Citigroup expects to move more than 9,500 positions, from back-office and call center positions to corporate staff, to lower-cost locations. In Tokyo, some will be moved to Okinawa. Some in London could be headed to Poland. Over all, many back-office jobs could wind up in India, where the company is hiring at a rapid pace.

For New York , the significance of Citigroup’s decision may lie more in the underlying trend than in the absolute number of jobs lost, mostly from the back-office and corporate staff ranks. In recent years, Citigroup has sent a steady stream of employees to lower-cost areas in New Jersey, Long Island and elsewhere.

Deutsche Bank is in the process of moving 1,300 employees to Jersey City, and the Royal Bank of Scotland is moving its headquarters to Stamford, Conn., where it is building a $400 million trading complex and adding 1,300 jobs. And with rents rising in Manhattan, others may follow.
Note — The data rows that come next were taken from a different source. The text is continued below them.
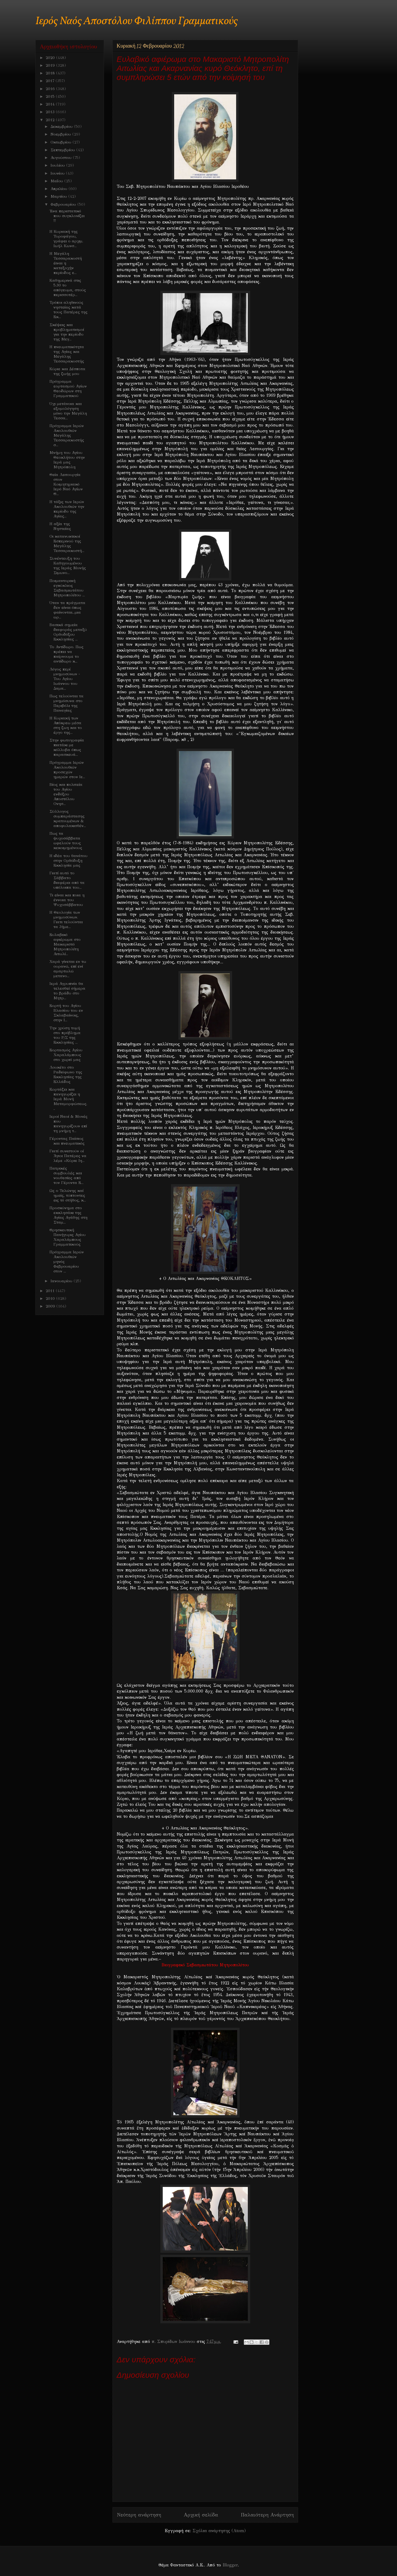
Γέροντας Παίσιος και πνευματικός (67, 1141)
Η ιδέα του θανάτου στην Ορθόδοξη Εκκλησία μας (68, 860)
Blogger (230, 2564)
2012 (51, 119)
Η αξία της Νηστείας (60, 526)
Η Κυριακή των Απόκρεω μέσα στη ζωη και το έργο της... (65, 725)
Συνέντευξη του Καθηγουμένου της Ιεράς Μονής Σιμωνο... (67, 565)
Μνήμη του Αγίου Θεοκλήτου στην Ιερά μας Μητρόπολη (67, 459)
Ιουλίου (58, 165)
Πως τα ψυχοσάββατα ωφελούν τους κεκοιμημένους (65, 840)
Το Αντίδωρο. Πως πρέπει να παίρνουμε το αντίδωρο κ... (66, 654)
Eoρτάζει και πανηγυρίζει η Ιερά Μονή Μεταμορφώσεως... (68, 1099)
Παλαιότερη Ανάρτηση (267, 2515)
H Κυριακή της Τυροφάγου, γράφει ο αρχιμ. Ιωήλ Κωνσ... (66, 238)
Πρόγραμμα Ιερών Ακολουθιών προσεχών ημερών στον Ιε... (67, 769)
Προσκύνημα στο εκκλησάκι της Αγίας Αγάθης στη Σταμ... (68, 1215)
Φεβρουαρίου (64, 204)
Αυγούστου (62, 157)
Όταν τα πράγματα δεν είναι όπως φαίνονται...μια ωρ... (67, 609)
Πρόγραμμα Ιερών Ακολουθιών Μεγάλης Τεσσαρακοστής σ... (66, 435)
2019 (51, 65)
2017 (51, 80)
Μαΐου (57, 181)
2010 (51, 1298)
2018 (51, 73)
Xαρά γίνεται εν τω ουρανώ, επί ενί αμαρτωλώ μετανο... (67, 968)
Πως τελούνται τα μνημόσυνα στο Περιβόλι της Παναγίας (66, 703)
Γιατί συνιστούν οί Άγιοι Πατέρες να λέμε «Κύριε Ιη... (67, 1156)
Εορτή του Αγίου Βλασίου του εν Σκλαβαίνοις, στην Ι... (66, 1012)
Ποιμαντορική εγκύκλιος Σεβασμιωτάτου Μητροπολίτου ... (67, 587)
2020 (51, 57)
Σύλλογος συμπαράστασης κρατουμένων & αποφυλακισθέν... (67, 818)
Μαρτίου (59, 196)
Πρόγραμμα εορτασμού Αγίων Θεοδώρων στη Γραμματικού (68, 388)
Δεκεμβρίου (62, 126)
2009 (51, 1306)
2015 (51, 96)
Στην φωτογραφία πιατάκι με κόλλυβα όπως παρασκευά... (66, 747)
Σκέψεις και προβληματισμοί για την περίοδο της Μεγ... (66, 332)
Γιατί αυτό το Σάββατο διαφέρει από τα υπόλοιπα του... (67, 880)
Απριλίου (60, 188)
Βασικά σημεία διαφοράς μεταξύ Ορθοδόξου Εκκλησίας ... (68, 632)
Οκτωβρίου (62, 142)
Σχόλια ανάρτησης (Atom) (219, 2530)
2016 (51, 88)
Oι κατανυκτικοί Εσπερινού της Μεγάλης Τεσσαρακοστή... (66, 543)
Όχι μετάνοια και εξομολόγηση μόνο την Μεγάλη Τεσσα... (68, 410)
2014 (51, 104)
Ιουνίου (58, 173)
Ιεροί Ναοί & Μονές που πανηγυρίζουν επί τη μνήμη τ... (68, 1123)
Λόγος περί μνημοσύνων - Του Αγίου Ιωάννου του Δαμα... (64, 679)
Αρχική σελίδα (201, 2515)
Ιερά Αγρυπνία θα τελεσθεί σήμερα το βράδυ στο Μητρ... (67, 990)
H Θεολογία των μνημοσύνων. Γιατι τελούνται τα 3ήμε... (66, 919)
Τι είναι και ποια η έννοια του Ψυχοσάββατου (67, 900)
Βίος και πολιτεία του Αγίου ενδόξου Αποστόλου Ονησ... (65, 794)
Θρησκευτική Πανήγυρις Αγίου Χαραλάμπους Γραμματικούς (67, 1237)
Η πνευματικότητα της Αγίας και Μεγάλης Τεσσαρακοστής (66, 354)
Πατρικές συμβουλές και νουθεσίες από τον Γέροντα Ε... (66, 1175)
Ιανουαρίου (62, 1281)
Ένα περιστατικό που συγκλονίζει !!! (67, 216)
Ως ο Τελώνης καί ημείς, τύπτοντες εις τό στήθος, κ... (67, 1195)
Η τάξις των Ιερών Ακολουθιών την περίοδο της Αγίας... (66, 508)
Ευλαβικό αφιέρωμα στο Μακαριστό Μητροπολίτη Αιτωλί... (65, 944)
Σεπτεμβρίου (63, 149)
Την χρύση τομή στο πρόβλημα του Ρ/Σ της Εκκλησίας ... (65, 1035)
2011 (51, 1290)
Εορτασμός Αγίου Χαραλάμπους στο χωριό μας (65, 1055)
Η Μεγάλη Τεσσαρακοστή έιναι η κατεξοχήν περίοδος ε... (65, 263)
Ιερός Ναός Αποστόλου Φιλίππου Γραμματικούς (136, 21)
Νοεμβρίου (61, 134)
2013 (51, 111)
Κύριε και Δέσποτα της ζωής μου (67, 371)
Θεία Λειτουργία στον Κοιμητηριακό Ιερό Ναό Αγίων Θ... (66, 484)
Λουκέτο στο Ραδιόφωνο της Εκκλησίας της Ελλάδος (65, 1074)
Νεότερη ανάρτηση (139, 2515)
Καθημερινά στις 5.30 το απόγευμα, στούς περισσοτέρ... (67, 287)
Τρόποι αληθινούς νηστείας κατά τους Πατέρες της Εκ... (68, 309)
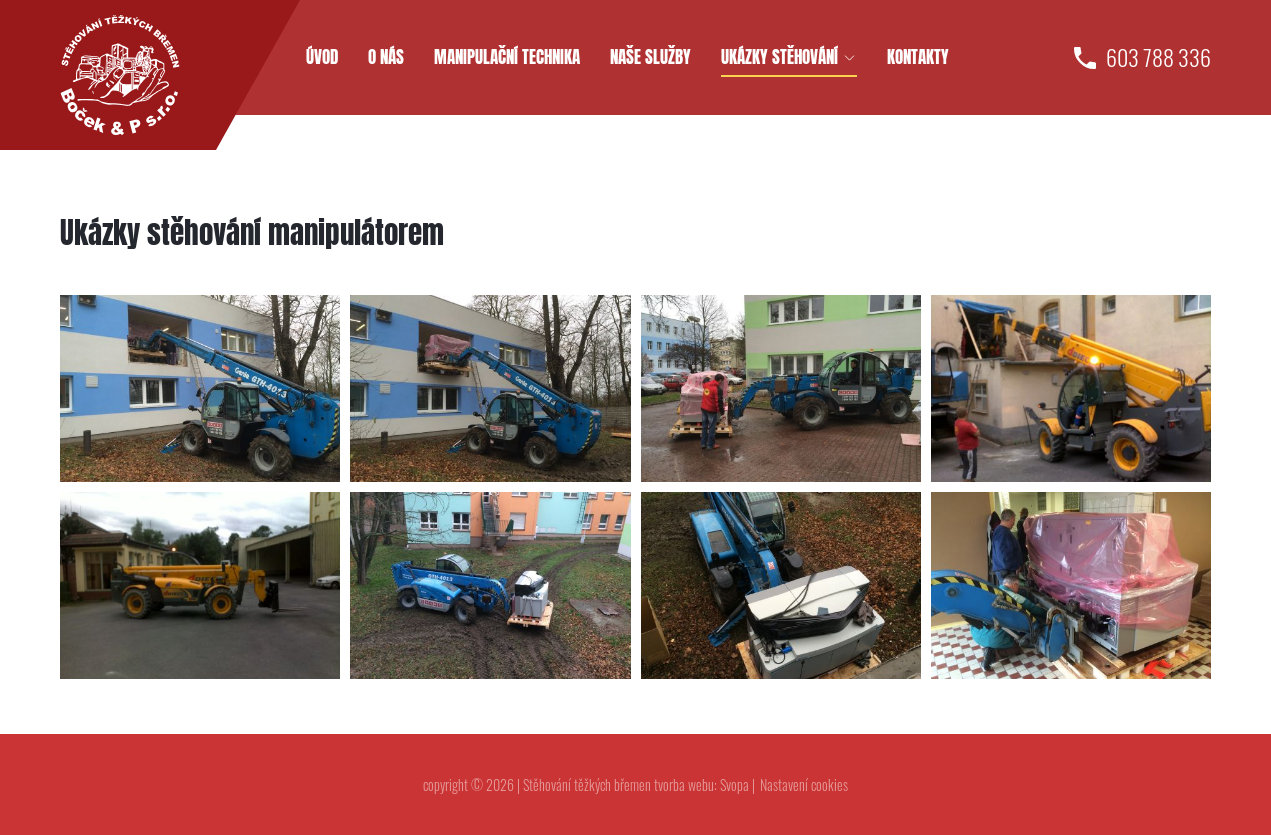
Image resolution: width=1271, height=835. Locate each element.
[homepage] (120, 75)
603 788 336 (1158, 57)
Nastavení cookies (804, 784)
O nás (386, 57)
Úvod (322, 57)
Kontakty (918, 57)
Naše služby (650, 57)
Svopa (734, 784)
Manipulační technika (507, 57)
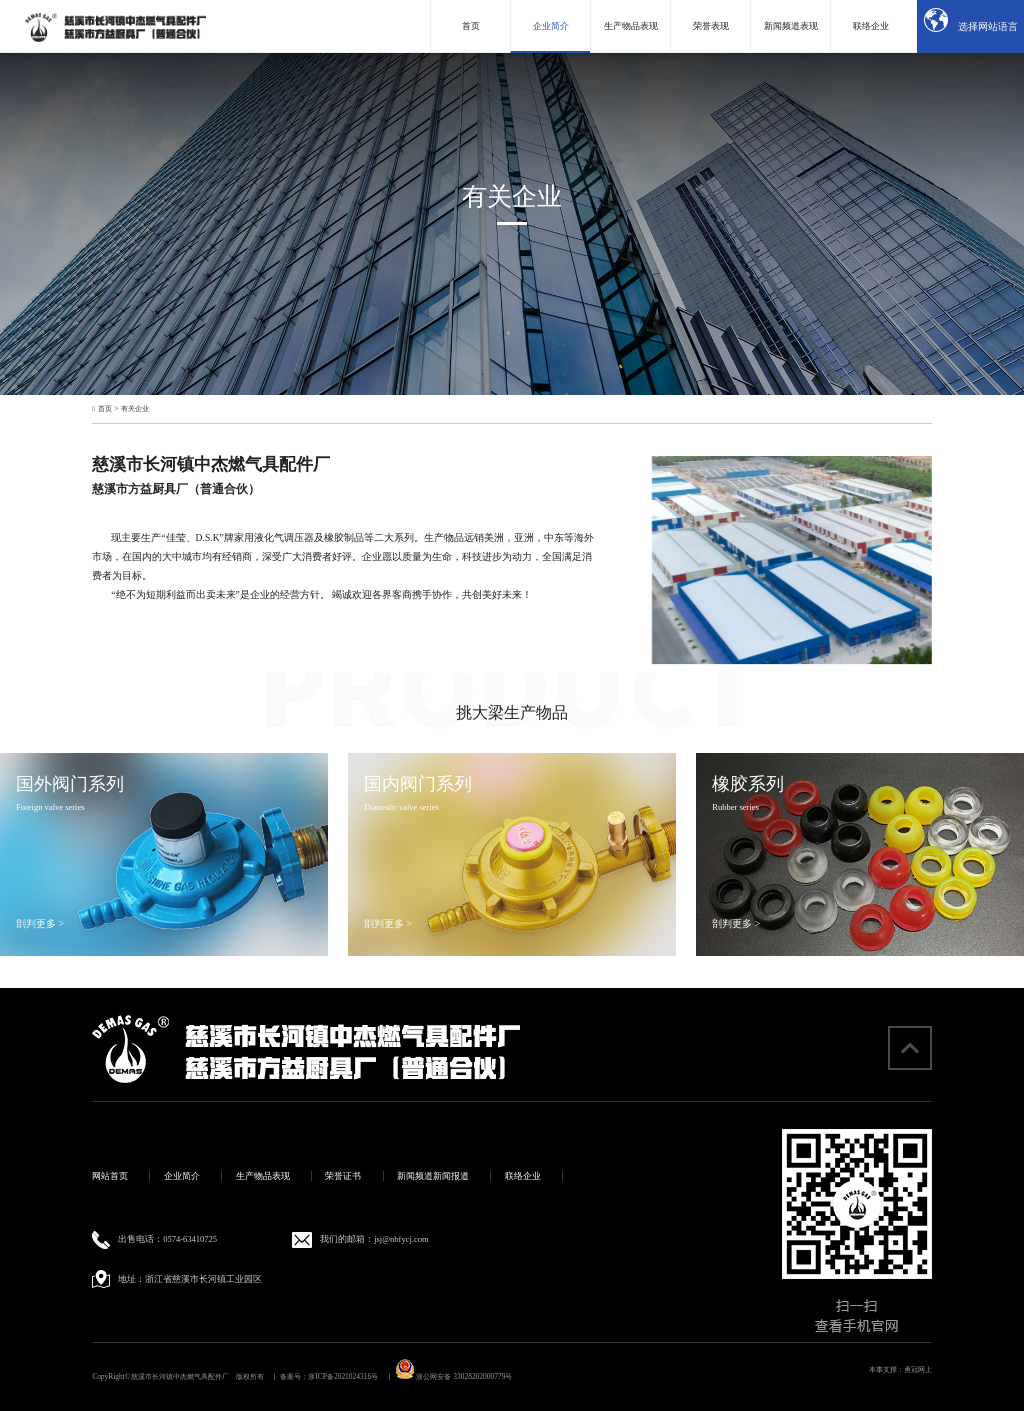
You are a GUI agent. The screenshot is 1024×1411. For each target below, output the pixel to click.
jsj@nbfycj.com (401, 1239)
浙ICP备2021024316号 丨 (350, 1376)
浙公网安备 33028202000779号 (454, 1376)
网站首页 (110, 1176)
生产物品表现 (263, 1176)
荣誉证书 (343, 1176)
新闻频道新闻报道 (433, 1176)
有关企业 (135, 408)
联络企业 (523, 1176)
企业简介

Despite the Citigroup job cuts, Mayor Michael R. Bloomberg said yesterday that he was optimistic. “The businesses they are emphasizing are businesses that probably will have most of their employees here in New York City,” he said.

Citigroup’s consumer and credit card operations are expected to experience the brunt of the job cuts. Customer service employees and back-office workers will probably be among the groups most affected.

Employees within the investment bank and brokerage and private banking divisions also face layoffs. But across the company, many of the reductions are expected to come from eliminating overlapping or duplicative staff jobs.

“We found, in many instances, that we had simply too many layers,” Mr. Druskin said.

Charles V. Bagli contributed reporting.